Telle a été la cause du relâchement de la princesse, qui n’est pas retombée dans les désordres de sa jeunesse, et qui en toute occasion a manifesté son estime, son admiration, son affection profonde et même sa vénération pour Port-Royal persécuté. Le chevalier de Rohan fut élevé à la cour, avec le jeune roi, et sa mère reparut elle-même au Louvre avec éclat. Néanmoins elle conservait son appartement à Port-Royal ; elle y venait de temps à autre, et, en 1652, bien qu’il fût alors démeublé depuis longtemps, elle refusa de le céder à sa grande amie Mme de Sablé, qui dut construire à côté. Il y a plus, car voici ce qu’on peut lire à son sujet dans une lettre de la Mère Angélique à la reine de Pologne (2 avril 1648) « Nous sommes bien affligées de notre pauvre Mme de Guéméné, qui est à l’extrémité depuis deux jours qu’elle a reçu l’extrême-onction. Hier on la crut hors de danger, mais aujourd’hui on n’espère presque plus rien…. M. Singlin n’en bouge ; dans ses rêveries [dans son délire] elle ne connaît que lui. Votre Majesté sait bien pourquoi nous en sommes plus affligées ; néanmoins, par la bonté de Dieu, elle est bien disposée, et dans les heures qu’elle a plus de connaissance, et auparavant qu’elle entrât en rêverie, qui n’a été que le lendemain de sa sainte communion, elle disait sans cesse : Tout le monde n’est que niaiserie, bagatelle et un pur néant. Cela nous fait croire que s’il plaisait à Dieu de lui donner encore de la vie elle ferait mieux que jamais[8] ! »

Angélique ne tarda pas à perdre cette illusion, car, à la fin de cette même année 1648, elle écrivait à la princesse revenue à la vie et plus mondaine que jamais, une lettre très cérémonieuse et visiblement gênée pour lui demander au nom d’une personne tierce « de la tant obliger que de lui prêter une chambre ou deux dans son logis de Port-Royal. » De 1648 à 1661, il n’est plus question de la princesse dans la correspondance de la Mère Angélique ; il n’y a pas une seule lettre à elle dans les deux gros volumes de lettres de la Mère Agnès, morte en 1671 ni dans les huit cent lettres manuscrites préparées pour l’impression par Mlle Rachel Gillet, éditeur des lettres de la Mère Agnès. Dans les papiers de Port-Royal, il se trouve seulement trois lettres de Mme de Guéméné, deux en 1671 et une en 1679. Les deux premières sont relatives à la mort de la Mère Agnès : ce sont de simples billets de condoléances, d’une grande banalité, adressés à Robert d’Andilly, qui n’était plus alors un chevalier servant, et à la Mère Angélique de Saint-Jean, sa fille. En 1679 enfin, répondant à une lettre de condoléances que lui avait écrite cette dernière, alors abbesse de Port-Royal, la mère du supplicié de 1674 reconnaissait que les châtiments que l’on reçoit de la justice de Dieu sont utiles pour le salut. « Je suis persuadée, ajoutait-elle, que mes péchés en méritent encore davantage que ceux que j’ai reçus, bien que j’aie eu des sujets d’affliction fort extraordinaires des personnes qui m’étaient les plus proches, et de grandes pertes de biens depuis cinq ou six ans…. J’ai tant de dégoût pour le grand monde que je m’en retire le plus que je puis. Mais je n’y fais pas tout ce que je devrais ; les affaires m’occupent trop…. » Et la lettre se termine par des protestations d’amitié qui pourraient être plus vives, car Mme de Longueville venait de mourir, et Port-Royal était cruellement persécuté.

=== Enregistrements fournis ===
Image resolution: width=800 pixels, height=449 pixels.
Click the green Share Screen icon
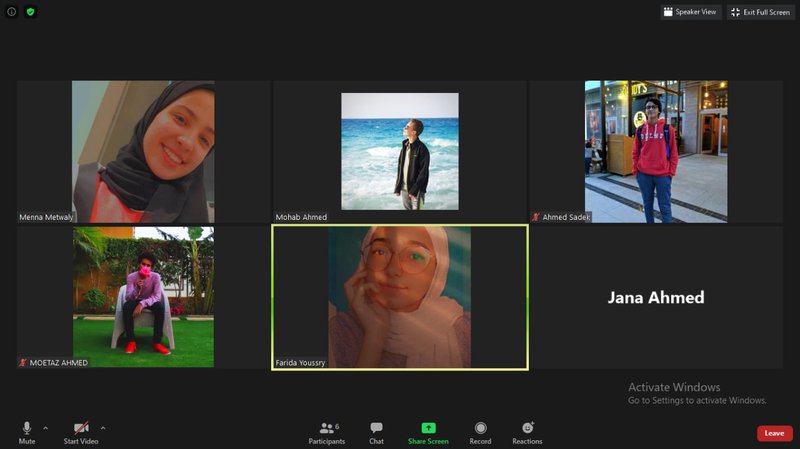point(428,428)
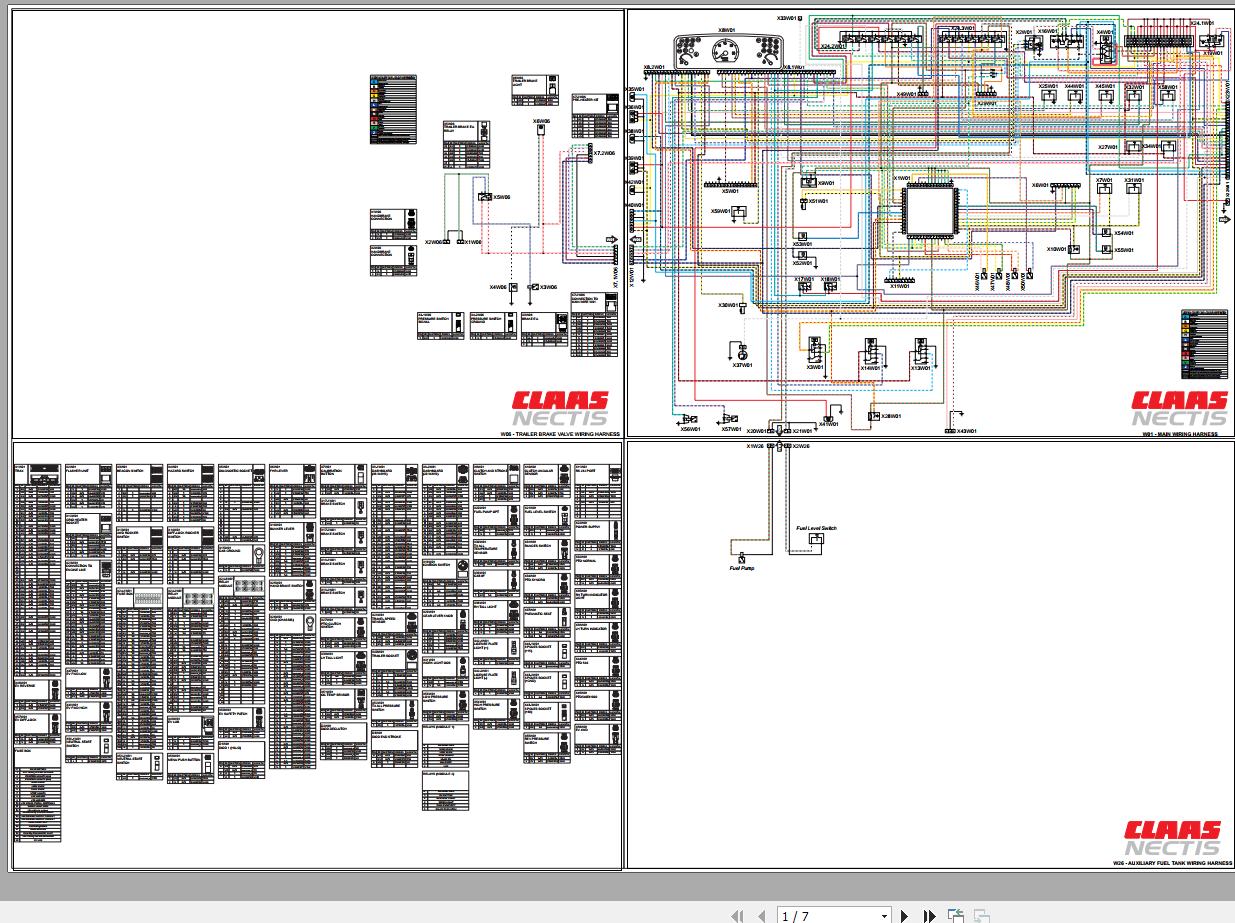
Task: Go forward to the next view
Action: point(982,915)
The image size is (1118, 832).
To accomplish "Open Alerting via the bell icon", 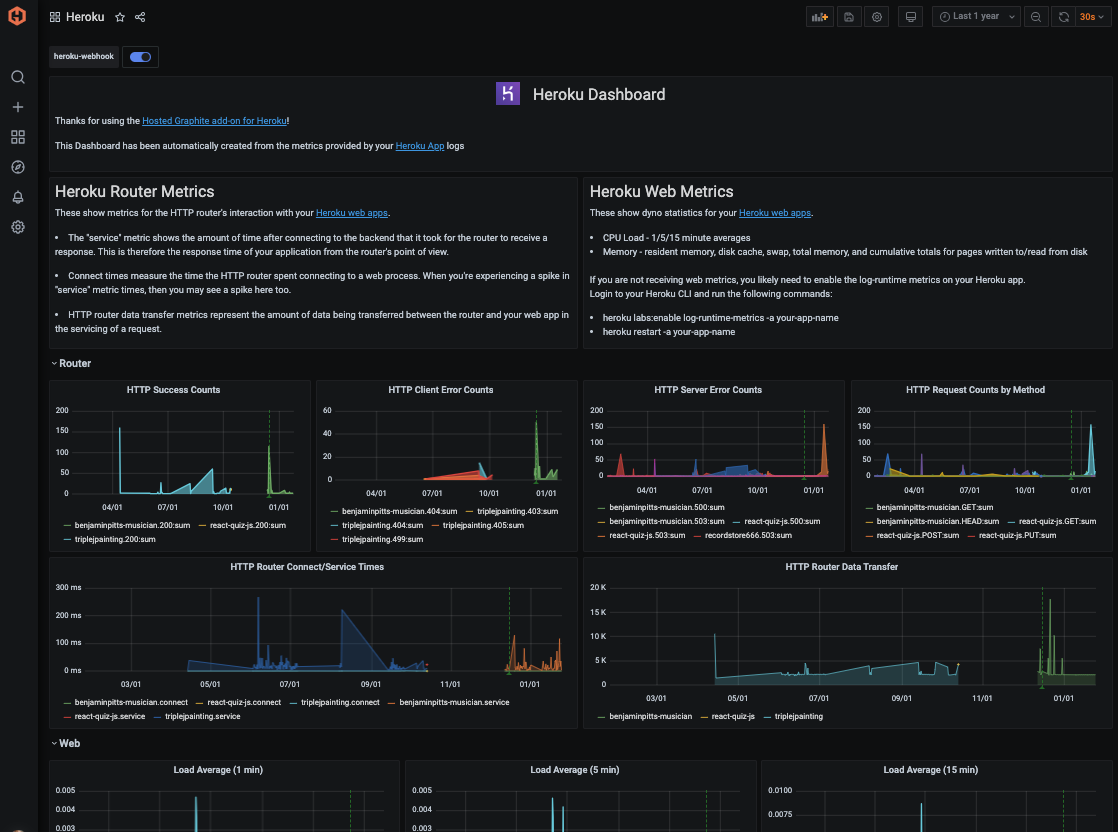I will pyautogui.click(x=17, y=197).
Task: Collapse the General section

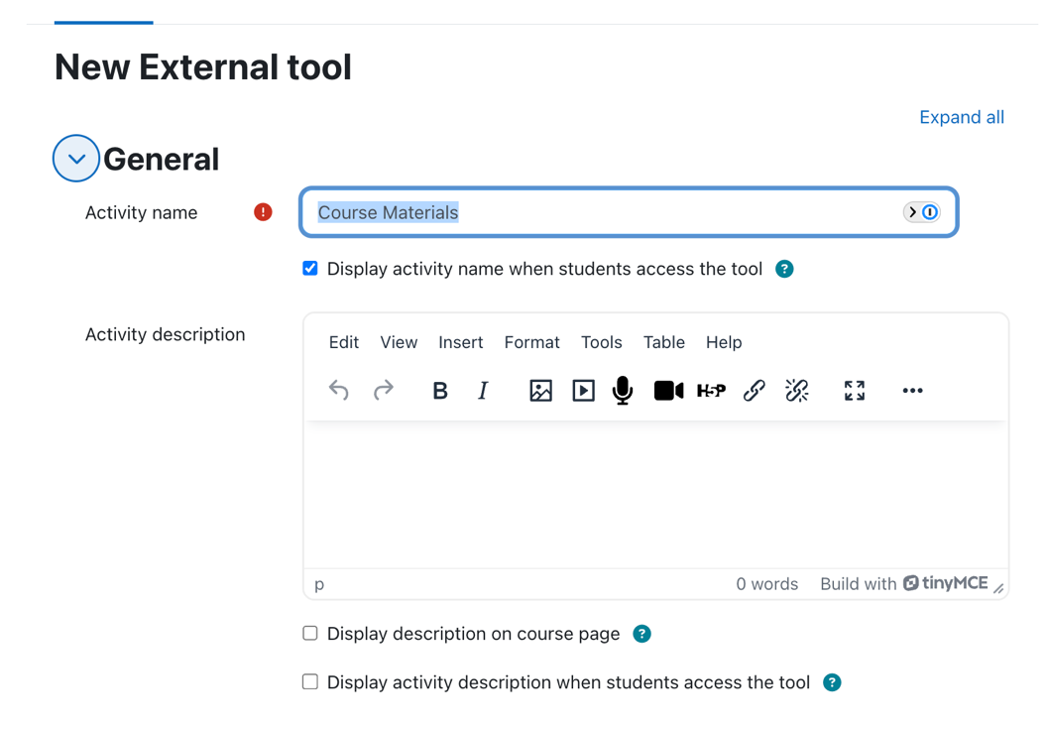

=== Objectif ===
Prolongez l'extrait consacré à Mme de Guéméné et à Port-Royal en reprenant le récit après sa dernière phrase.

=== Réponse rédigée ===
Il y eut donc, cela n’est pas douteux, un grand refroidissement à dater de 1644 après quatre ou cinq années de ferveur. Et cependant la princesse ne manquait pas une occasion pour témoigner son zèle en faveur de Port-Royal. Durant la guerre de Paris, en 1652, elle prêta son corps de logis tout entier pour loger les religieuses des Champs. En 1661, dit le mémorialiste Godefroi Hermant, la crainte de la cour ne l’empêcha pas d’assister aux funérailles de la Mère Angélique avec la princesse de Marsillac et la duchesse de Nemours[9]. En 1663, elle intervint énergiquement en faveur de Port-Royal auprès de l’archevêque Péréfixe et du ministre Michel Le Tellier auquel elle demanda si l’on n’aurait pas enfin pitié de ces pauvres religieuses qu’on réduisait à gagner leur vie. On connaît sa boutade si audacieuse et si fine « Le roi fait tout ce qu’il veut ; il fait des princes du sang, il fait des archevêques et des évêques, il fera des martyrs. » C’est à elle, un jour qu’elle était campée fièrement dans la cour du dehors de Port-Royal de Paris pour protester contre les violences de 1664, que Péréfixe, tout rouge de colère, déclara que les religieuses de Port-Royal étaient pures comme des anges et orgueilleuses comme des démons. Les sympathies de la princesse pour le monastère persécuté n’avaient donc pas diminué après vingt ans de refroidissement ; mais un obstacle insurmontable s’était dressé devant elle : ce malheureux enfant qui devait être le désespoir et la honte de sa vie. Sans le chevalier de Rohan ; Mme de Guémené serait demeurée jusqu’à la fin, comme il est dit dans le Nécrologe, la particulière amie et la bienfaitrice de Port-Royal. Il est donc juste de chercher à la réhabiliter et de lui décerner à tout le moins le titre de bienfaitrice honoraire.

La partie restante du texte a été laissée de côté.